▶ [What is required]
Starting at the line that contains "Task: Click the Metropolitan" and stopping at the line that contains "581x745 pixels.", restate each line of the records below exactly. Omit the pictures.
*** Opening Entries shown ***
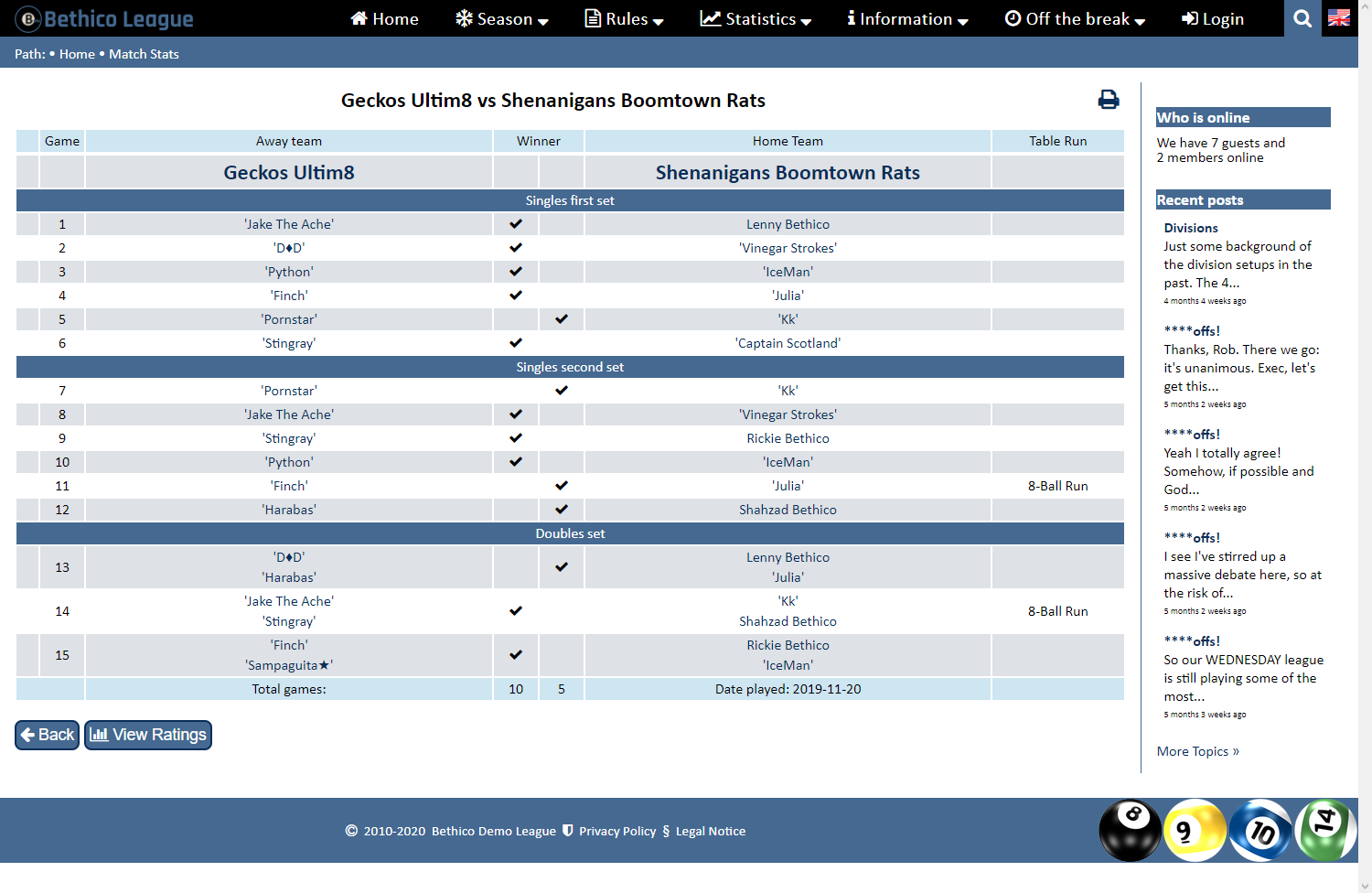Click the green 14-ball image
Viewport: 1372px width, 893px height.
tap(1325, 829)
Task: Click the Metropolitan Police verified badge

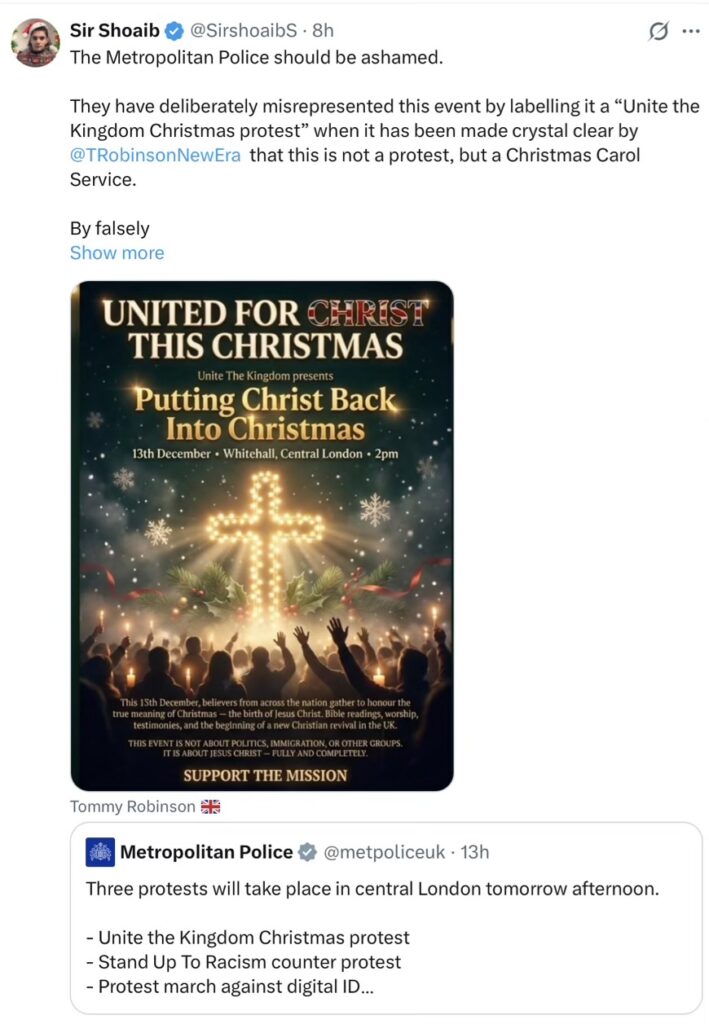Action: click(x=309, y=852)
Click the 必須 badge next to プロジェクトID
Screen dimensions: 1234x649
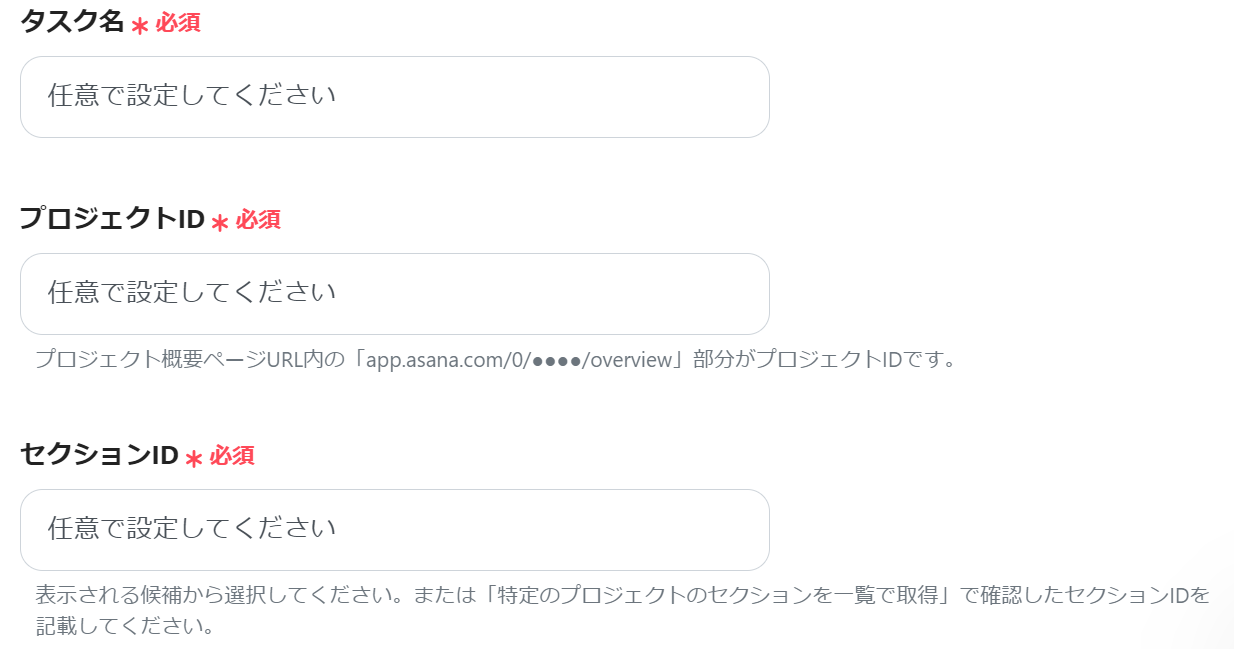(258, 219)
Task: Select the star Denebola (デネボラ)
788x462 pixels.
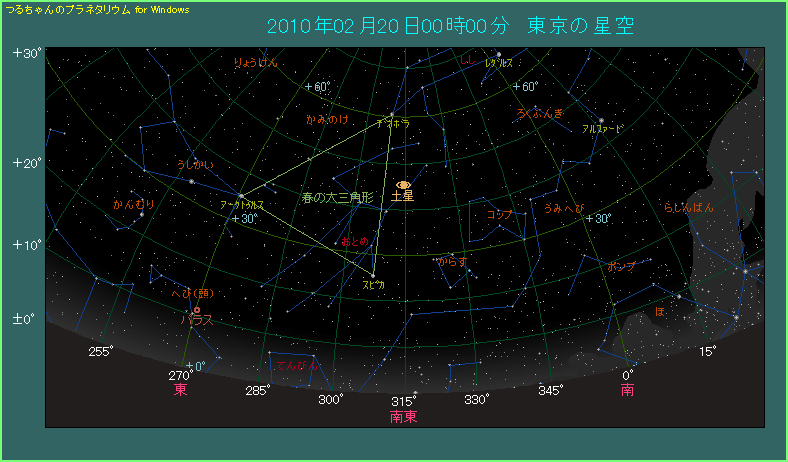Action: 390,113
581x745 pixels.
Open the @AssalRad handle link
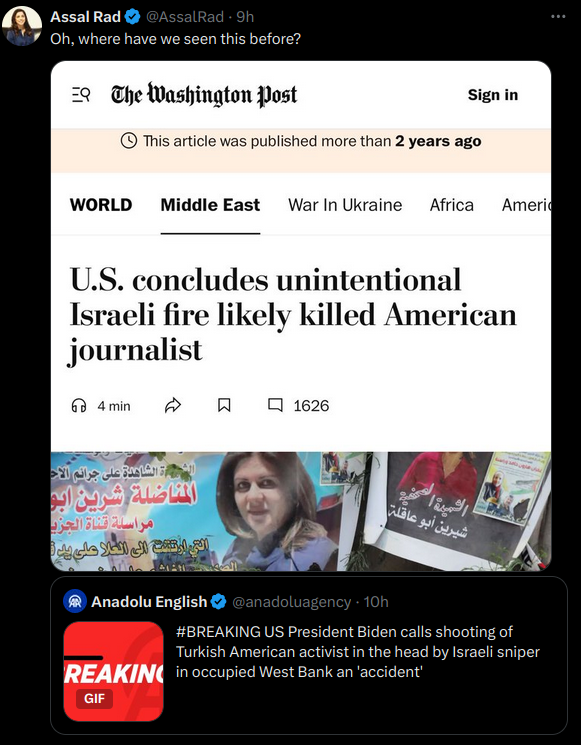tap(184, 17)
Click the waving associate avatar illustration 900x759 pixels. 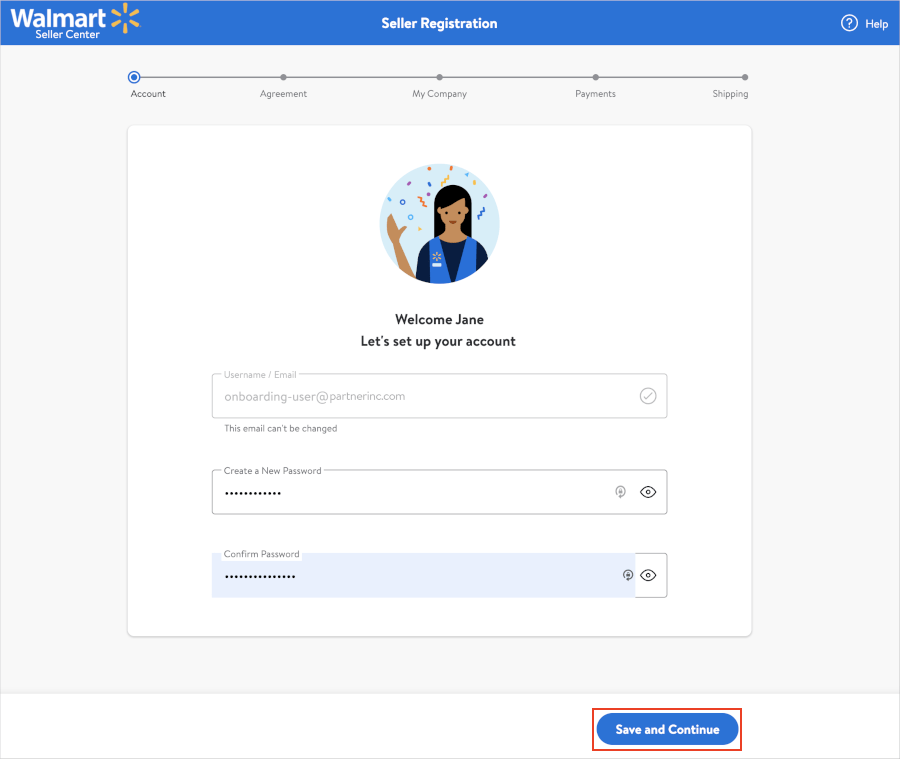pos(439,224)
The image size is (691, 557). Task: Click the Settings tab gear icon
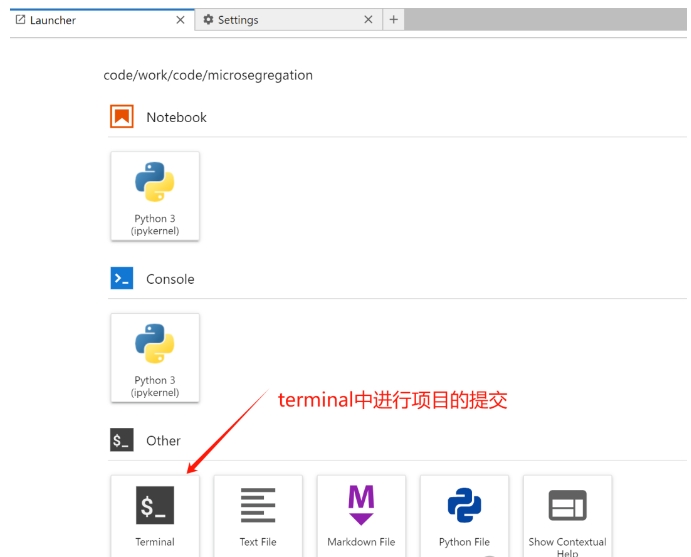pos(208,20)
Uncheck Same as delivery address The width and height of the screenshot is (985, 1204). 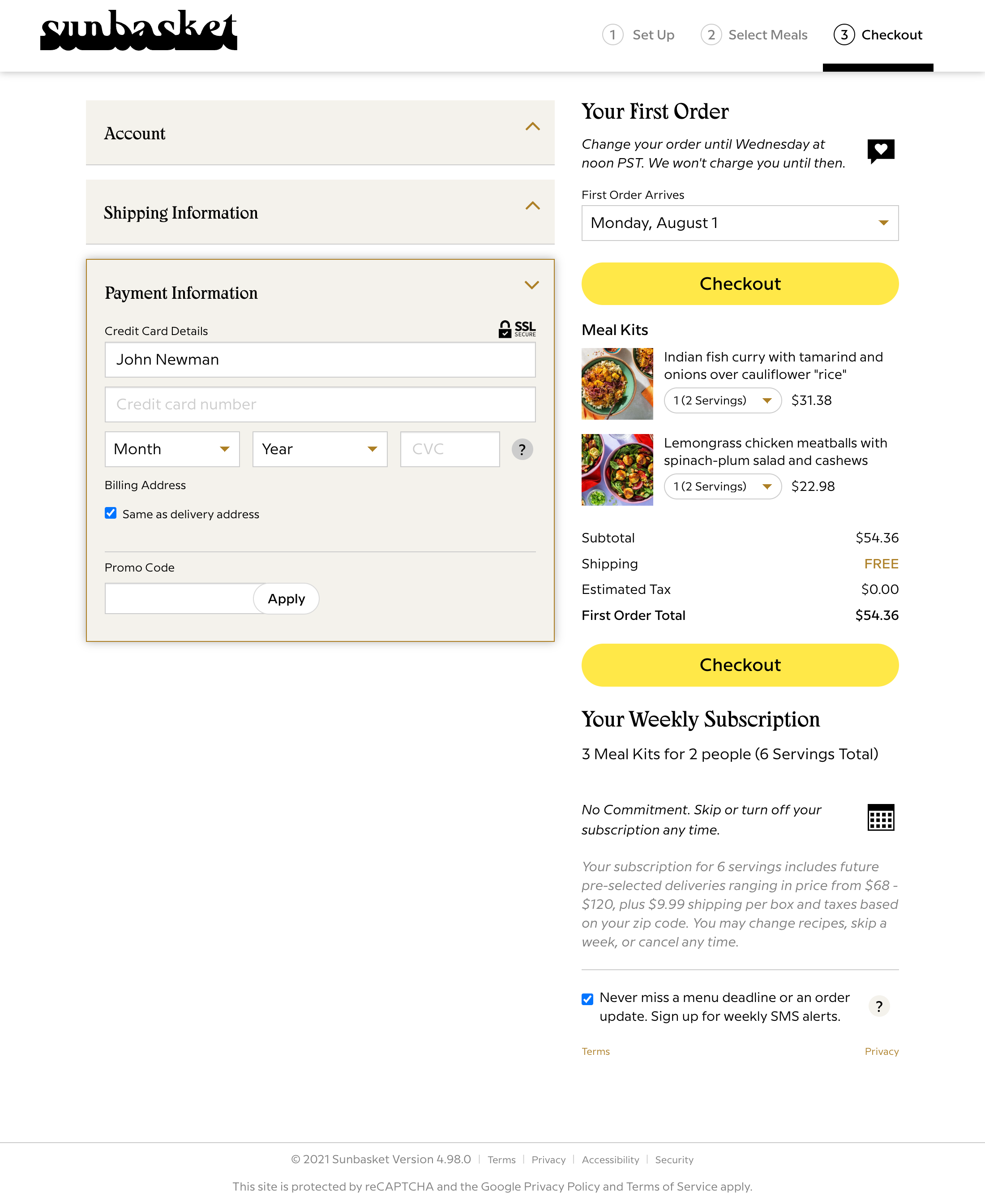110,513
*** Closing Entries shown ***
▶ [Exercise response]
Task: Click the Metropolitan Police verified badge

Action: click(x=309, y=852)
Click the 必須 badge next to プロジェクトID
Screen dimensions: 1234x649
(258, 219)
Task: Select the star Denebola (デネボラ)
788x462 pixels.
Action: 390,113
581x745 pixels.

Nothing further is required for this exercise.